Some of the Pd(OAc)2 complexes which associate with primary amine groups belonging to different dendrimers, as shown in Fig. 7[link](b), serve as inter-dendrimer binders. This inter-dendrimer crosslinking results in the formation of the templates comprised of dendrimers and Pd(OAc)2. Formation of the dendrimer association (templates) and its stability in the solution is determined by a balance between energetics and entropies. Energetic interactions among the dendrimers, Pd(OAc)2 complexes, and solvents favor the dendrimer association. Entropies associated with translational entropy of the dendrimers and Pd(OAc)2 as well as loss of conformational entropy or a penalty of elastic distortion of the dendrimers involved in the inter-dendrimer crosslinking disfavor the dendrimer association. In our system the dendrimer association is formed simply because the energetics outweigh the entropies.

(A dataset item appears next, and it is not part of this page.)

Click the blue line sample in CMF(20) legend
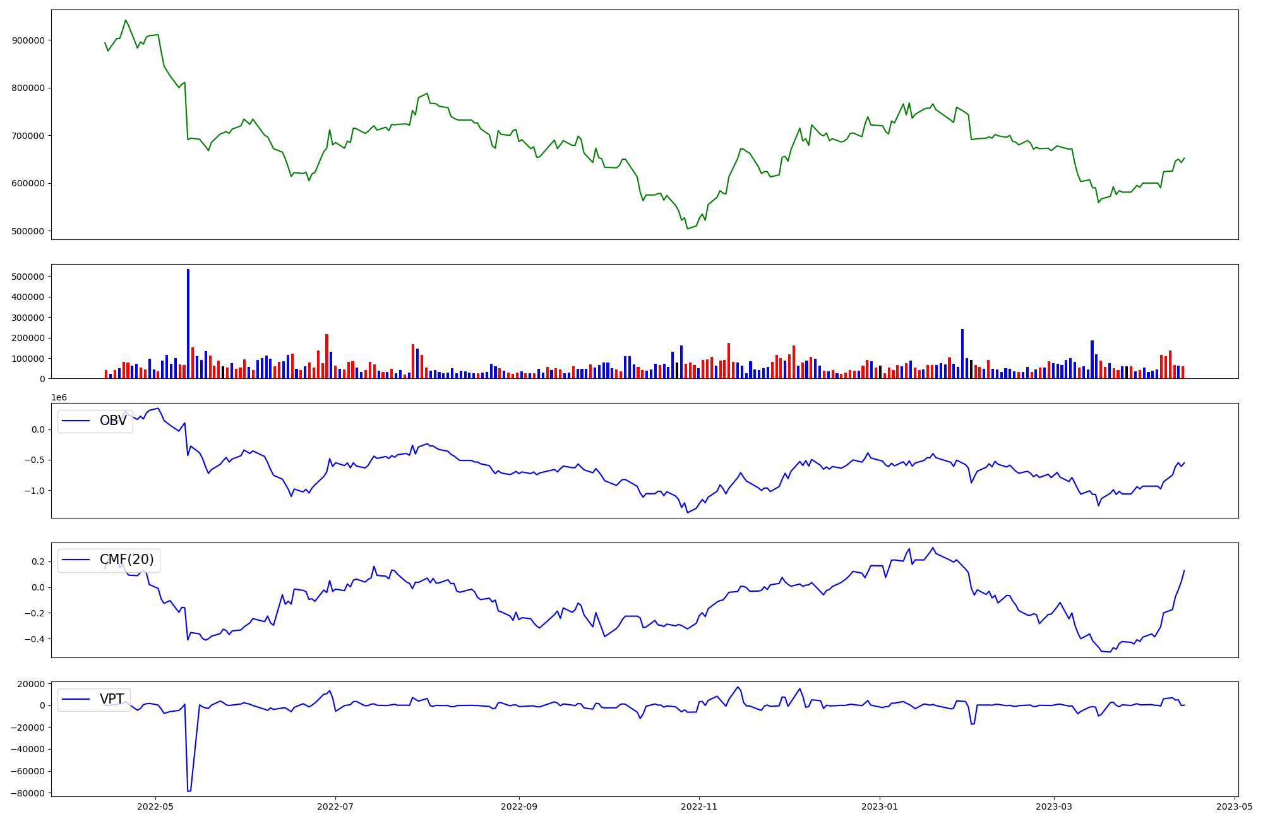The image size is (1263, 821). click(76, 561)
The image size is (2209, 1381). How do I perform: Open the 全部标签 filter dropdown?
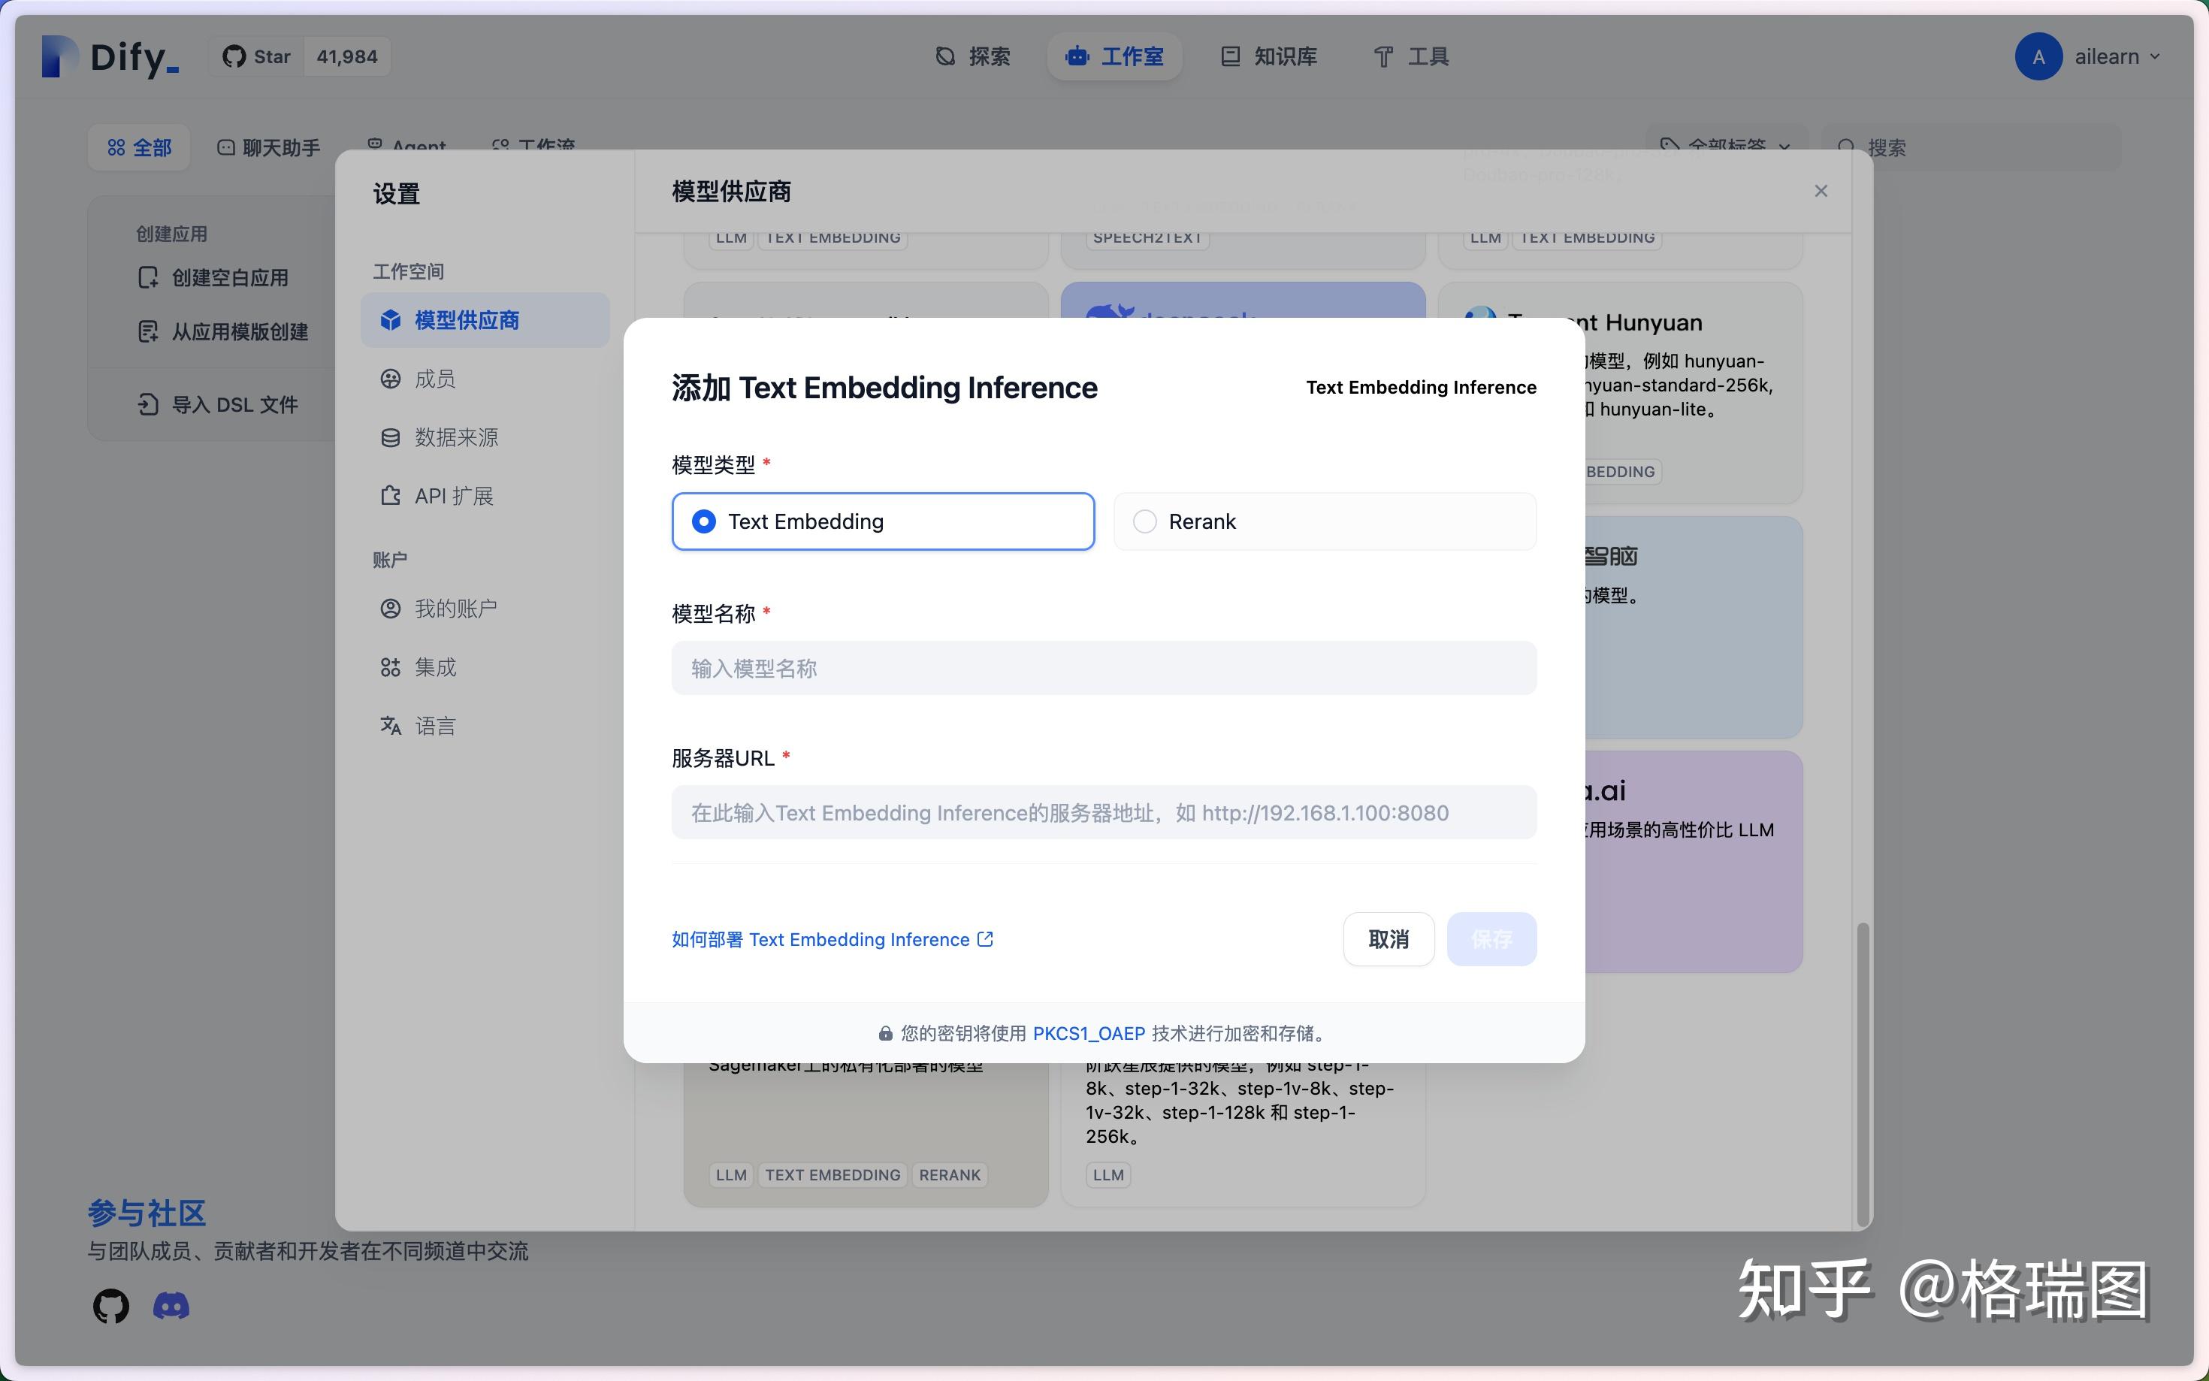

The template of Rtemp = 20 nm is stabilized in solution. This is because the surface of the template is covered either by solvated amine groups or by amines associated with Pd(OAc)2 which are in turn solvated by DMF. These solvated groups belonging to different dendrimer associations will repel each other, so that coalescence into larger templates is hindered as will be detailed elsewhere (Tanaka et al., 2007[Tanaka, H., Koizumi, S., Hashimoto, T., Itoh, H., Satoh, M., Naka, K. & Chujo, Y. (2007). Macromolecules. Submitted.]). The weak reducing power of methanol may not reduce a part of Pd(OAc)2 associated with primary amine groups as the inter-dendrimer binders, which favor conservation of the template during the reduction process. The reduced Pd(0) atoms aggregate and grow into nanoparticles, but the growth will be eventually pinned as it involves elastic deformation of the dendrimers and rupture of crosslinked networks in the templates.

6. Concluding remarks

We presented a dissipative structure developed via self-assembly of molecules in an open-nonequilibrium system which is developed by mixing two stable solutions. In this particular work, Pd(OAc)2 in DMF and G2-NH2 dendrimer in methanol are the two solutions which induce a chemical reaction upon mixing. The self-assembly of the present system as highlighted in §5[link] may open future perspectives in aligning the templates and the encapsulated metal nanoparticles under external fields such as mechanical and electric fields, etc. The combined SAS study (`SAS concert') was demonstrated to be quite useful for revealing details of the self-assembly of mesoscopic scale dissipative structures in open-nonequilibrium systems


1The weight-averaged scattering intensity (dΣ/dΩ)av from homogeneous solution was estimated from the measured scattering intensity of solution A, (dΣ/dΩ)A, and solution B, (dΣ/dΩ)B by (dΣ/dΩ)av = [\phi]A(dΣ/dΩ)A + (1−[\phi]A) (dΣ/dΩ)B where [\phi]A is the volume fraction of solution A in the mixed solution (see Fig. 1[link]). The weight-averaged SANS and SAXS intensity profiles from the homogeneous solution are found to be essentially due to incoherent scattering and thermal diffuse scattering (TDS), respectively.